What's going to happen on the field might not be pretty, either. Kevin Brown and Javy Vazquez will look like Hall of Famers after the Red Sox's relentless lineup gets through with Cardinals pitching. Speaking of Boston's hitters, one American League scout said, "They kill average pitching."
St. Louis has a staff full of that. The only thing above-average about the Cardinals' pitching is coach Dave Duncan, who coaxed nice years out of former Red Sox righthander Jeff Suppan (left off the playoff roster by Boston last year), Staten Island product Jason Marquis, Chris Carpenter (who's hurt) and Julian Tavarez, whose temper tantrum was child's play compared with Brown's.
That's not to say Boston's hurlers will be putting up a lot of zeroes, either, except maybe for its sutured-up ace, Curt Schilling. We have to give him credit for a valiant effort in ALCS Game 6, but if there are any sutures left over, will someone please stitch Schilling's mouth closed so we aren't subjected to his postgame proselytizing?
Pedro Martinez will do better than he did against the Yankees, partly because St. Louisans are too polite to chant, "Who's your daddy?"
It's a shame Martinez won't get to start Game 1 in Boston, thanks to Terry Francona's mindless whim to get him into the Yankee-crushing Game 7 party after otherwise outmanaging Torre. But this actually could be even better, because now Game 7 should be Pedro's. That would provide a fitting ending to a great pitching run overshadowed lately by his quirky diva qualities, such as arriving unfashionably late, saying nutty things and using an actual human being, the 29-inch Nelson de la Rosa, as a lucky charm.
There's nothing to suggest this won't be a slugfest from start to finish, though. The Cardinals have the NL's deepest lineup and Boston has the AL's, two more pieces of evidence to disprove the myth that pitching is somehow more important than hitting.
The Cardinals have been lighting up scoreboards all year. But Boston is just a little bit hotter, a little more imposing.
Johnny Damon seems to have gotten power from that hair of his. Manny Ramirez looks ready to break out. And David Ortiz is an impossible out right now.
Plus, they are all a little off-center, which they utilize to their advantage. If The Curse affected the mindsets of past Red Sox, this one obviously is feeling lucky.
The one and only bad sign for the Red Sox was a stray quote or two regarding what they'd just accomplished -- such as Tom Werner, the TV guy who's part of club ownership, telling the Boston Herald, "The World Series is great, but we've done something historic."
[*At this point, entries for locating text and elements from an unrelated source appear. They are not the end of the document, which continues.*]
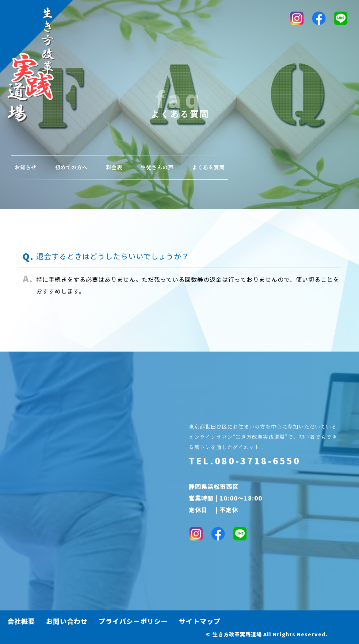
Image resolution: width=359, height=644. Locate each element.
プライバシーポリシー (133, 621)
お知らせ (26, 167)
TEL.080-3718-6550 (245, 460)
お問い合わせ (67, 621)
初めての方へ (71, 167)
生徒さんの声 (157, 167)
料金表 (114, 167)
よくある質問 (208, 167)
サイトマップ (200, 621)
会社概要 (21, 621)
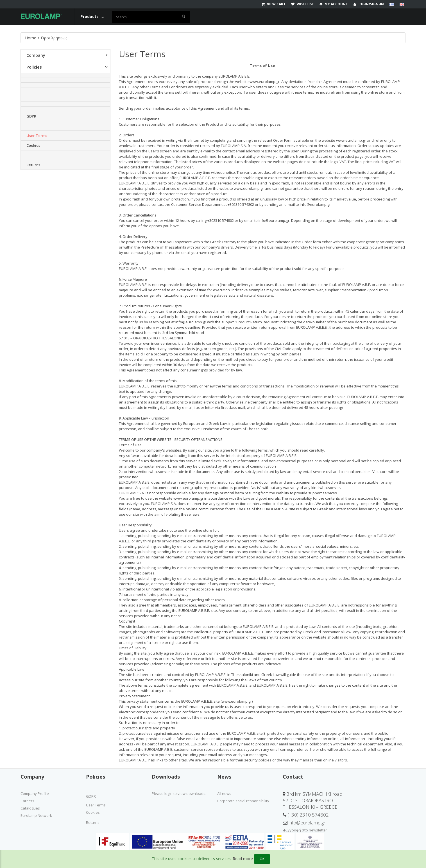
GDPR (31, 116)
That, of course, is exactly the kind of wrong-headed thinking they have to guard against now. Assuming Werner was speaking only for their eggheaded ownership contingent (how about those yellow ear plugs John Henry wore during the champagne dousing?), they should take this in six wild games.
The Red Sox possess the hotter closer and the only two starters resembling aces, assuming Schilling still can stand upright and Martinez isn't permanently scarred from the abuse he took in the Bronx.
Everything's breaking Boston's way, including the interference call on noted slap hitter Alex Rodriguez.
If the Sox don't win it all this year, they should start scouring Fenway for ghosts. Maybe do a power washing of the lovely tenement they call home.
Because after what they've been through and done, everyone knows they deserve a title.